Der Rat der Europäischen Union (EU), allgemein „Rat“ genannt, ist ein europäisches Organ. Er übt zusammen mit dem Europäischen Parlament die Funktion des Unionsgesetzgebers aus und überträgt der Kommission die Durchführung der Rechtsakte. In der Regel beschließt er mit der Mehrheit seiner Mitglieder. Der Rat besteht - in verschiedenen Zusammensetzungen – aus je einem Vertreter der Mitgliedstaaten auf Ministerebene.

RECHTSAKT

Beschluss 2009/937/EU des Rates vom 1. Dezember 2009 zur Änderung seiner Geschäftsordnung [Vgl. ändernde(r) Rechtsakt(e)].

ZUSAMMENFASSUNG

Dieser Beschluss regelt die Arbeitsweise und Organisation des Rates der EU (der Rat). Die Befugnis, seine internen Regeln selbst festzulegen, wird dem Rat gemäß Artikel 240 Absatz 3 des Vertrags über die Arbeitsweise der EU verliehen. Die derzeit geltende Fassung der Geschäftsordnung umfasst 28 Artikel sowie sechs Anhänge.

Der Rat besteht aus vier grundlegenden Gremien: den Ratsformationen, dem Vorsitz, dem Ausschuss der Ständigen Vertreter (AStV) und dem Generalsekretär.

Ratszusammensetzungen

Der Rat tagt je nach Sachgebieten in verschiedenen Zusammensetzungen. Der jeweiligen Ratsformation gehört je ein Vertreter der Mitgliedstaaten auf Ministerebene an, der befugt ist, für seine Regierung zu entscheiden. Die Liste der Ratsformationen wird mit Ausnahme des Rats für Allgemeine Angelegenheiten und Auswärtige Angelegenheiten per Beschluss des Europäischen Rates festgelegt. Der Beschluss 2009/878/EU enthält eine Liste von zehn Zusammensetzungen, die wie folgt lauten:

  • Allgemeine Angelegenheiten;
  • Auswärtige Angelegenheiten;
  • Wirtschaft und Finanzen;
  • Justiz und Inneres;
  • Beschäftigung, Sozialpolitik, Gesundheit und Verbraucherschutz;
  • Wettbewerbsfähigkeit (Binnenmarkt, Industrie, Forschung und Raumfahrt);
  • Verkehr, Telekommunikation und Energie;
  • Landwirtschaft und Fischerei;
  • Umwelt;
  • Bildung, Jugend, Kultur und Sport.

Es bleibt den einzelnen Mitgliedstaaten überlassen, wie sie sich im Rat vertreten lassen. An ein und derselben Ratsformation können mehrere amtierende Fachminister teilnehmen.

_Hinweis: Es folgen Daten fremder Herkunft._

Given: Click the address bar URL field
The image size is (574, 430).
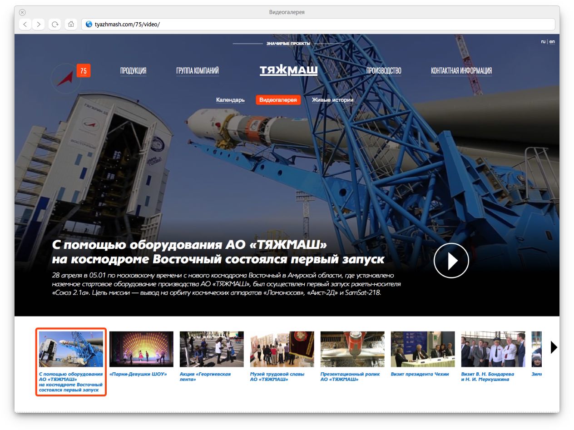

Rat „Allgemeine Angelegenheiten“

Der Rat „Allgemeine Angelegenheiten“ muss:

  • für die Kohärenz und Zusammenarbeit der verschiedenen Formationen des Rates sorgen;
  • die Tagungen des Europäischen Rats vorbereiten und verfolgen.

Die übrigen Zusammensetzungen des Rates müssen dem Rat für Allgemeine Angelegenheiten ihre Beiträge zur Tagung des Europäischen Rates spätestens zwei Wochen vorher vorlegen.

Der Rat „Auswärtige Angelegenheiten“

Der Rat für Auswärtige Angelegenheit ist zuständig für:

  • die gemeinsame Außen- und Sicherheitspolitik (GASP);
  • die gemeinsame Sicherheits- und Verteidigungspolitik (GSVP);
  • die gemeinsame Handelspolitik;
  • die Entwicklungszusammenarbeit und die humanitäre Hilfe.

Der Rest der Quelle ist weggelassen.